## begin ENTRIES SUPPLIED

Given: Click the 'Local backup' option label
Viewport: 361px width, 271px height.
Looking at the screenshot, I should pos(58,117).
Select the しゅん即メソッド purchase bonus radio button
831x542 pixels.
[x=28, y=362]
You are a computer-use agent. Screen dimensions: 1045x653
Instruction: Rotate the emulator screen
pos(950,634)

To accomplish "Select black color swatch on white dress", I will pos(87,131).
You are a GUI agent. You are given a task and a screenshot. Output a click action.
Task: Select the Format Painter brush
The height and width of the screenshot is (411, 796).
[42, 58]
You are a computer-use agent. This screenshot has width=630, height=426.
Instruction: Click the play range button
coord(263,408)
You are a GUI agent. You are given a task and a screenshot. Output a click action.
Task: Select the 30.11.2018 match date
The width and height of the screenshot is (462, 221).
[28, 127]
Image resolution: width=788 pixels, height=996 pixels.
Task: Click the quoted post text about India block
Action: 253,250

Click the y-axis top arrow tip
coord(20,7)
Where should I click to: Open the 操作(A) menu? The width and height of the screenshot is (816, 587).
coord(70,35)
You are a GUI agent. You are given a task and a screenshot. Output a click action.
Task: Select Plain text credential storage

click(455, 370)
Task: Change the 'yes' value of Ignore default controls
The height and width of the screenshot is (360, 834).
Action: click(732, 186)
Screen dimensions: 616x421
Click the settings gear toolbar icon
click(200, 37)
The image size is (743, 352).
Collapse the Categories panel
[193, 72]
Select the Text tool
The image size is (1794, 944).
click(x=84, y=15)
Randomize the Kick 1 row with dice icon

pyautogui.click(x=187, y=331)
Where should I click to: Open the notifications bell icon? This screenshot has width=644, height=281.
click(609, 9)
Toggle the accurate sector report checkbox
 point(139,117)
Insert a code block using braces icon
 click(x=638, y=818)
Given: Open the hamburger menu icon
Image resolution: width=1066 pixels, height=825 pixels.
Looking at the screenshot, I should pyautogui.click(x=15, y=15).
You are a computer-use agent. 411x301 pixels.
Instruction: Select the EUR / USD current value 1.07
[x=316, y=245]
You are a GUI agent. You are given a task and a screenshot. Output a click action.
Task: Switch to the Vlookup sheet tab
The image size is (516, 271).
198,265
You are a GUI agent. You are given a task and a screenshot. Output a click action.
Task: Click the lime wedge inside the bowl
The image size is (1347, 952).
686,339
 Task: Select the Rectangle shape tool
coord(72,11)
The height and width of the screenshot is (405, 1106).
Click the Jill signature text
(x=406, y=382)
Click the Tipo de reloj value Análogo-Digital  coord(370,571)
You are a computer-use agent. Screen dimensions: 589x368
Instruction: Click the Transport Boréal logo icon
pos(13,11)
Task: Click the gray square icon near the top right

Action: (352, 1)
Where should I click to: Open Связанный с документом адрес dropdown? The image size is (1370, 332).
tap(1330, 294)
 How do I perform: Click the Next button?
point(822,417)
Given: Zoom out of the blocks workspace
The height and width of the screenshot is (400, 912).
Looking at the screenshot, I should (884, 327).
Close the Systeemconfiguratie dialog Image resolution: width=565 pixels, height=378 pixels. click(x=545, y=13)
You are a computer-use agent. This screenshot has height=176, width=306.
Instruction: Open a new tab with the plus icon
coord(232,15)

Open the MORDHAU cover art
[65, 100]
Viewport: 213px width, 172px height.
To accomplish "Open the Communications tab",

## end ENTRIES SUPPLIED

Please reproduce every one of the items above line for line, without changing anything.

SOLUTION TO THIS TASK ::
Given: Click the 'Local backup' option label
Viewport: 361px width, 271px height.
Looking at the screenshot, I should pos(58,117).
Select the しゅん即メソッド purchase bonus radio button
831x542 pixels.
[x=28, y=362]
You are a computer-use agent. Screen dimensions: 1045x653
Instruction: Rotate the emulator screen
pos(950,634)

To accomplish "Select black color swatch on white dress", I will pos(87,131).
You are a GUI agent. You are given a task and a screenshot. Output a click action.
Task: Select the Format Painter brush
The height and width of the screenshot is (411, 796).
[42, 58]
You are a computer-use agent. This screenshot has width=630, height=426.
Instruction: Click the play range button
coord(263,408)
You are a GUI agent. You are given a task and a screenshot. Output a click action.
Task: Select the 30.11.2018 match date
The width and height of the screenshot is (462, 221).
[28, 127]
Image resolution: width=788 pixels, height=996 pixels.
Task: Click the quoted post text about India block
Action: 253,250

Click the y-axis top arrow tip
coord(20,7)
Where should I click to: Open the 操作(A) menu? The width and height of the screenshot is (816, 587).
coord(70,35)
You are a GUI agent. You are given a task and a screenshot. Output a click action.
Task: Select Plain text credential storage

click(455, 370)
Task: Change the 'yes' value of Ignore default controls
The height and width of the screenshot is (360, 834).
Action: click(732, 186)
Screen dimensions: 616x421
Click the settings gear toolbar icon
click(200, 37)
The image size is (743, 352).
Collapse the Categories panel
[193, 72]
Select the Text tool
The image size is (1794, 944).
click(x=84, y=15)
Randomize the Kick 1 row with dice icon

pyautogui.click(x=187, y=331)
Where should I click to: Open the notifications bell icon? This screenshot has width=644, height=281.
click(609, 9)
Toggle the accurate sector report checkbox
 point(139,117)
Insert a code block using braces icon
 click(x=638, y=818)
Given: Open the hamburger menu icon
Image resolution: width=1066 pixels, height=825 pixels.
Looking at the screenshot, I should pyautogui.click(x=15, y=15).
You are a computer-use agent. 411x301 pixels.
Instruction: Select the EUR / USD current value 1.07
[x=316, y=245]
You are a GUI agent. You are given a task and a screenshot. Output a click action.
Task: Switch to the Vlookup sheet tab
The image size is (516, 271).
198,265
You are a GUI agent. You are given a task and a screenshot. Output a click action.
Task: Click the lime wedge inside the bowl
The image size is (1347, 952).
686,339
 Task: Select the Rectangle shape tool
coord(72,11)
The height and width of the screenshot is (405, 1106).
Click the Jill signature text
(x=406, y=382)
Click the Tipo de reloj value Análogo-Digital  coord(370,571)
You are a computer-use agent. Screen dimensions: 589x368
Instruction: Click the Transport Boréal logo icon
pos(13,11)
Task: Click the gray square icon near the top right

Action: (352, 1)
Where should I click to: Open Связанный с документом адрес dropdown? The image size is (1370, 332).
tap(1330, 294)
 How do I perform: Click the Next button?
point(822,417)
Given: Zoom out of the blocks workspace
The height and width of the screenshot is (400, 912).
Looking at the screenshot, I should (884, 327).
Close the Systeemconfiguratie dialog Image resolution: width=565 pixels, height=378 pixels. click(x=545, y=13)
You are a computer-use agent. This screenshot has height=176, width=306.
Instruction: Open a new tab with the plus icon
coord(232,15)

Open the MORDHAU cover art
[65, 100]
Viewport: 213px width, 172px height.
To accomplish "Open the Communications tab",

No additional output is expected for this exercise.